In [6]:
# -*- coding: utf-8 -*-
"""
Build multilayer network from CSV (u,v,layer,...) and call IterModMax's
it_mod_max_multilevel via MATLAB Engine — NO argparse version.

Usage:
  1) 修改下方“用户可配置参数”
  2) python run_iter_mod_max_multilevel.py
"""

import os
import pandas as pd
import numpy as np
from scipy.sparse import coo_matrix
import matlab.engine

# =========================
# 用户可配置参数（直接改这里）
# =========================
CSV_PATH      = r"sync_data/test.csv"            # 你的CSV：包含列 u,v,layer,u_label,v_label（仅用前三列）
ITER_MOD_MAX  = r"IterModMax"    # 例如："/home/me/code/IterModMax"；若已在MATLAB路径可设为 None
GENLOUVAIN    = r"GenLouvain"    # 例如："/home/me/code/GenLouvain"；若已在MATLAB路径可设为 None
GAMMA0        = 1.0                       # 初始分辨率
OMEGA0        = 1.0                       # 初始层间耦合
BETA0        = 1.0   # multilevel 的 β 初值
UNDIRECTED    = True                      # True：把边当无向；False：保留有向
BINARIZE      = True                      # True：多重边计为1；False：保留计数权重
# =========================


def _remap_nodes(edges: pd.DataFrame):
    all_nodes = pd.Index(edges['u']).append(pd.Index(edges['v'])).unique()
    mapping = {node: i for i, node in enumerate(all_nodes, start=1)}  # 1-based for MATLAB
    edges = edges.assign(
        u_idx=edges['u'].map(mapping).astype(int),
        v_idx=edges['v'].map(mapping).astype(int)
    )
    return edges, mapping

def _build_layer_mats(edges: pd.DataFrame, undirected: bool, binarize: bool):
    layers = []
    layer_ids = {}
    n = int(max(edges['u_idx'].max(), edges['v_idx'].max()))
    for lid, (layer_value, df) in enumerate(edges.groupby('layer'), start=1):
        if undirected:
            dfu = df.loc[df['u_idx'] != df['v_idx'], ['u_idx','v_idx']]
            sym = pd.concat([dfu, dfu.rename(columns={'u_idx':'v_idx','v_idx':'u_idx'})], ignore_index=True)
            rows = sym['u_idx'].to_numpy() - 1
            cols = sym['v_idx'].to_numpy() - 1
            data = np.ones(len(rows), dtype=float)
        else:
            dfu = df.loc[:, ['u_idx','v_idx']]
            rows = dfu['u_idx'].to_numpy() - 1
            cols = dfu['v_idx'].to_numpy() - 1
            data = np.ones(len(rows), dtype=float)

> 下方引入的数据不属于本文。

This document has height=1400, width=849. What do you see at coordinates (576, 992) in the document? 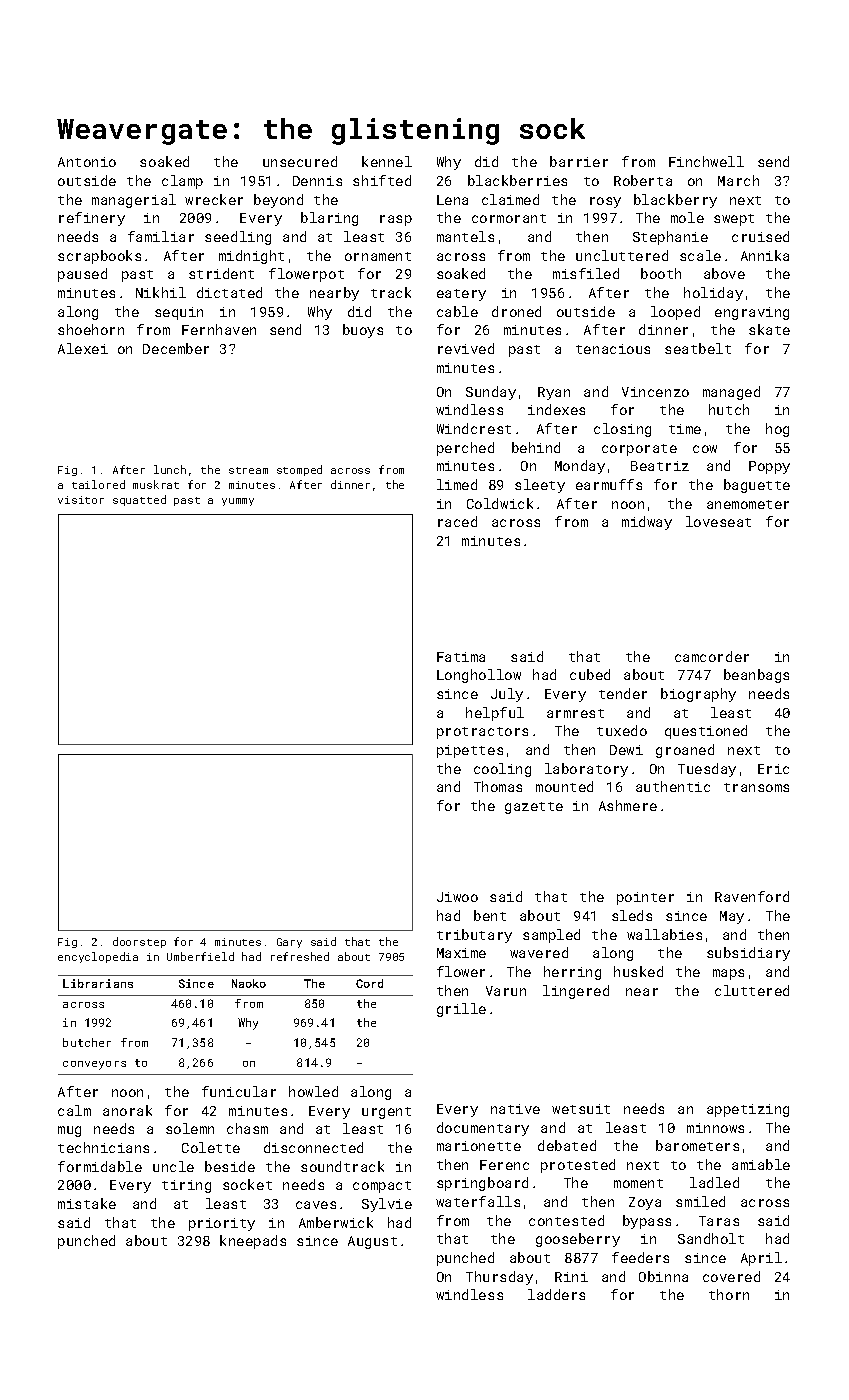
I see `lingered` at bounding box center [576, 992].
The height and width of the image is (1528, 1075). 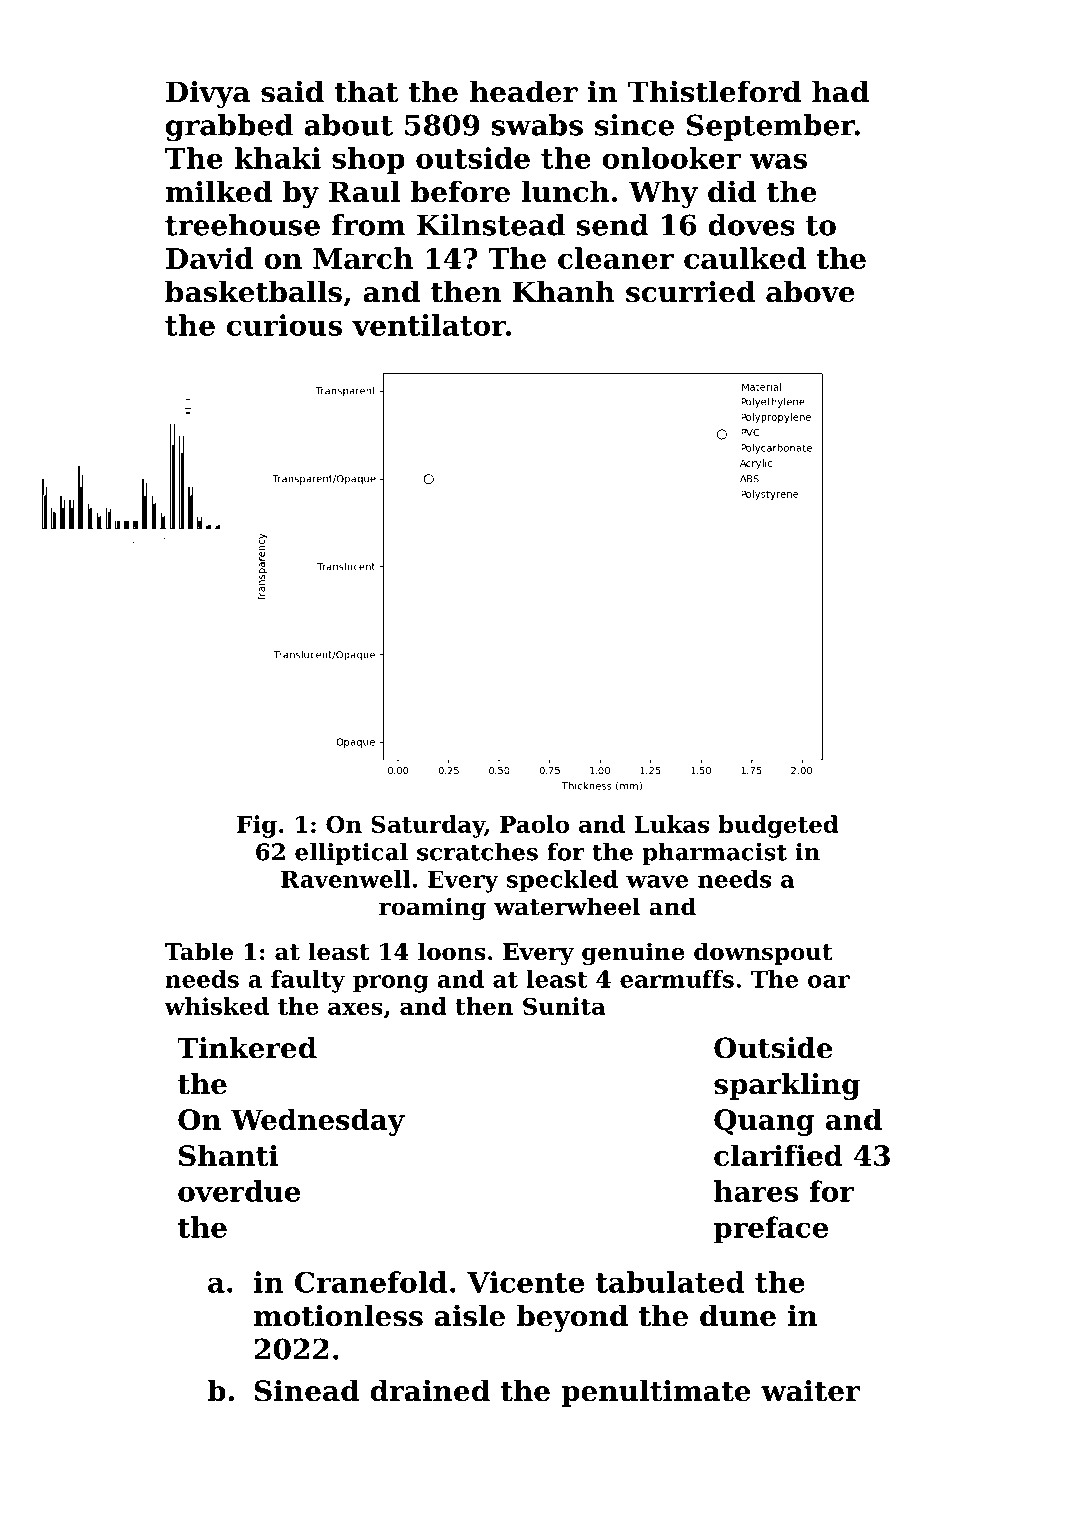 I want to click on Quang, so click(x=764, y=1122).
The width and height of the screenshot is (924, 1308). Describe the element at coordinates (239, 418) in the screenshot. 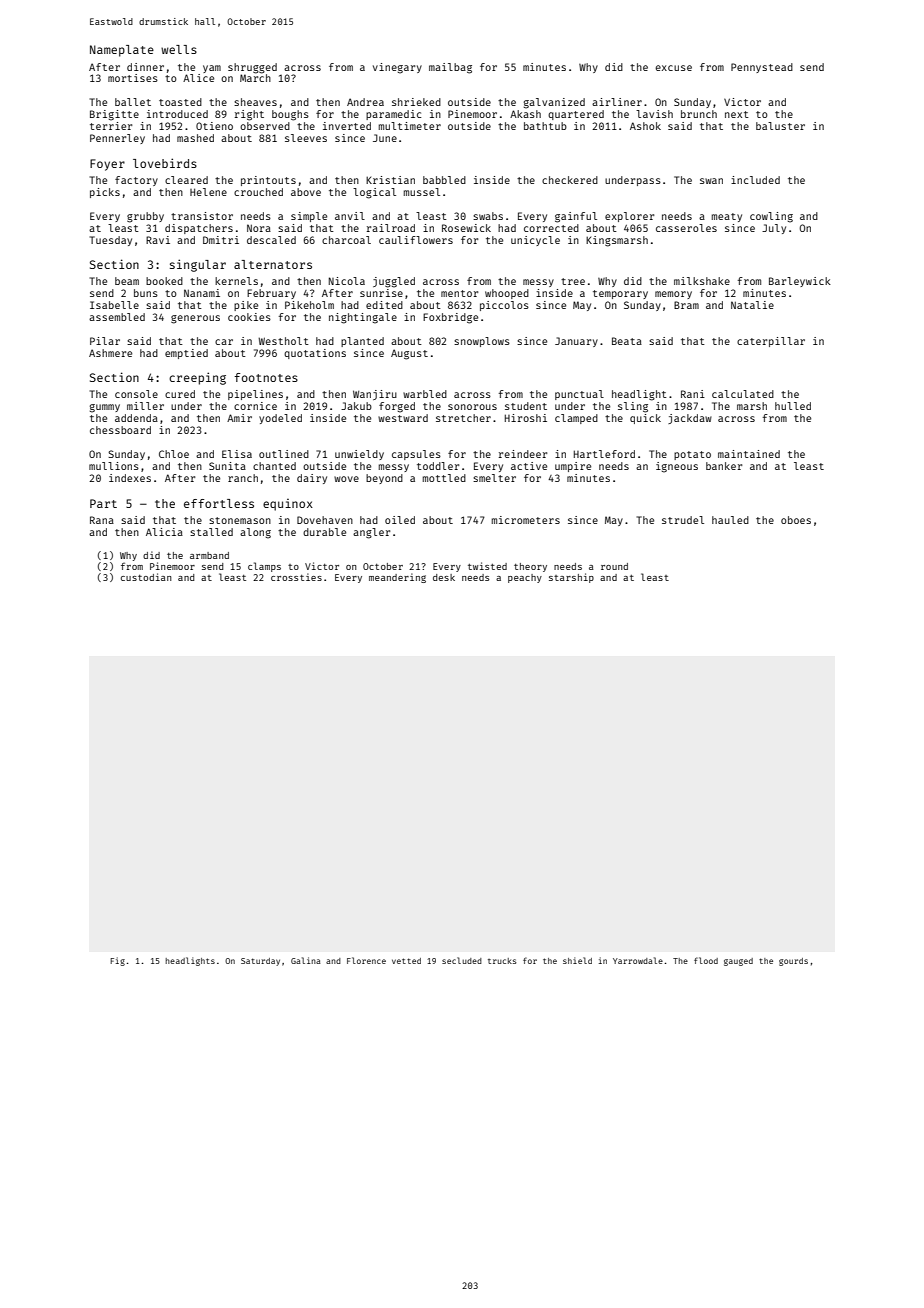

I see `Amir` at that location.
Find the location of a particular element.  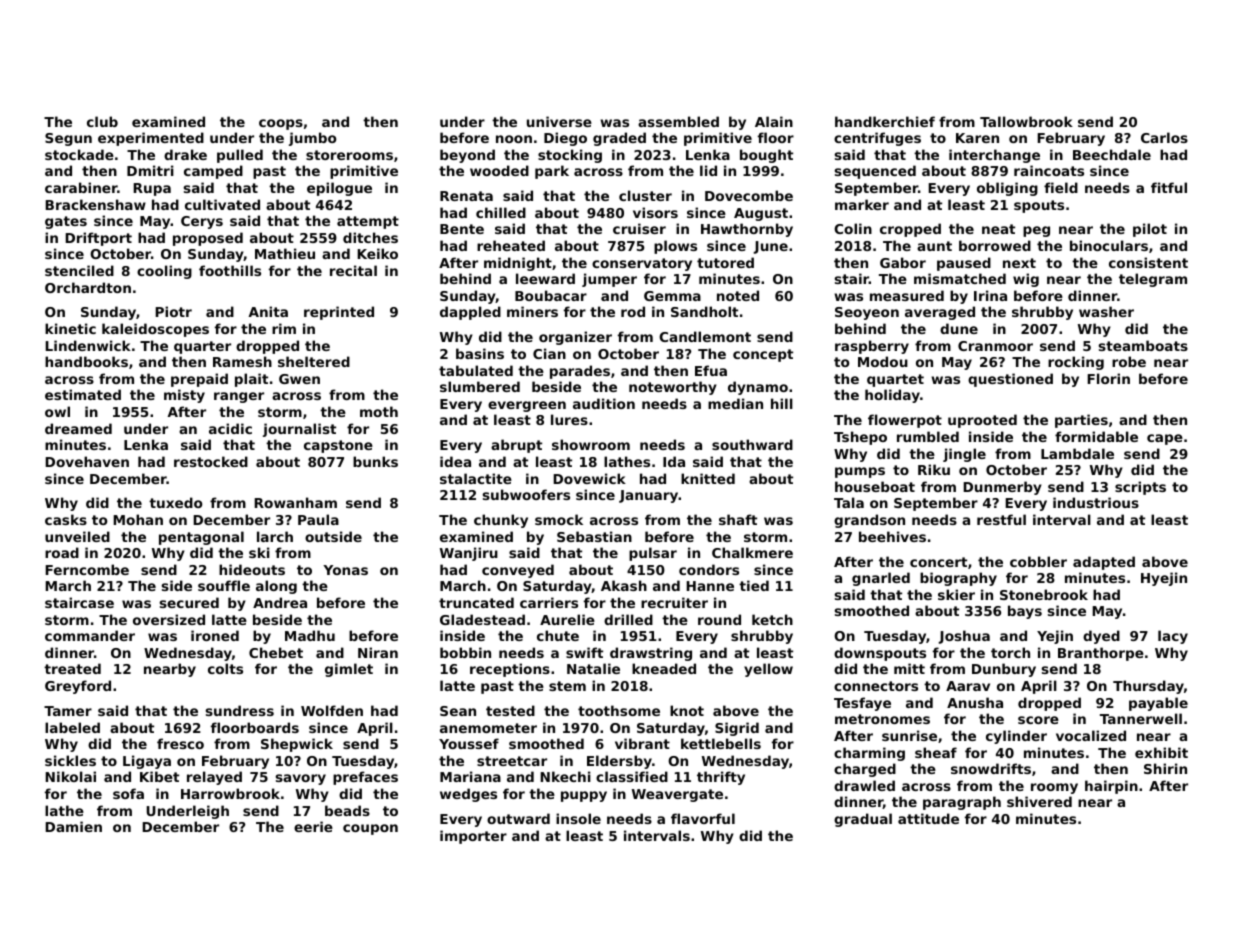

hairpin is located at coordinates (1111, 787).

        A = coo_matrix((data, (rows, cols)), shape=(n, n))
        if binarize:
            # 把多重边二值化
            A = coo_matrix((np.ones_like(A.data), (A.row, A.col)), shape=A.shape).tocsr()
            A.data[:] = 1.0
            A = A.tocoo()
        layers.append(A)
        layer_ids[layer_value] = lid
    return layers, layer_ids, n

def _scipy_to_matlab_sparse(A: coo_matrix):
    A = A.tocoo()
    i = matlab.double((A.row + 1).astype(float).tolist())  # 1-based
    j = matlab.double((A.col + 1).astype(float).tolist())
    v = matlab.double(A.data.astype(float).tolist())
    m, n = A.shape
    return i, j, v, float(m), float(n)

def _build_matlab_cell_of_sparse(eng, layers):
    """
    在 MATLAB 端创建 sparse，并存入 A_cell（留在 MATLAB workspace）。
    避免返回 MATLAB 稀疏矩阵到 Python。
    """
    L = len(layers)
    eng.eval(f"A_cell = cell(1,{L});", nargout=0)

    for idx, A in enumerate(layers, start=1):
        A = A.tocoo()
        i = matlab.double((A.row + 1).astype(float).tolist())  # 1-based
        j = matlab.double((A.col + 1).astype(float).tolist())
        v = matlab.double(A.data.astype(float).tolist())
        m, n = A.shape

        # 用以字母开头的临时变量名
        eng.workspace['tmp_i'] = i
        eng.workspace['tmp_j'] = j
        eng.workspace['tmp_v'] = v
        eng.workspace['tmp_m'] = float(m)
        eng.workspace['tmp_n'] = float(n)

        # 在 MATLAB 里构造稀疏矩阵并放入 A_cell
        eng.eval("TMP_A = sparse(tmp_i, tmp_j, tmp_v, tmp_m, tmp_n);", nargout=0)
        eng.eval(f"A_cell{{{idx}}} = TMP_A;", nargout=0)

    # 清理
    eng.eval("clear TMP_A tmp_i tmp_j tmp_v tmp_m tmp_n;", nargout=0)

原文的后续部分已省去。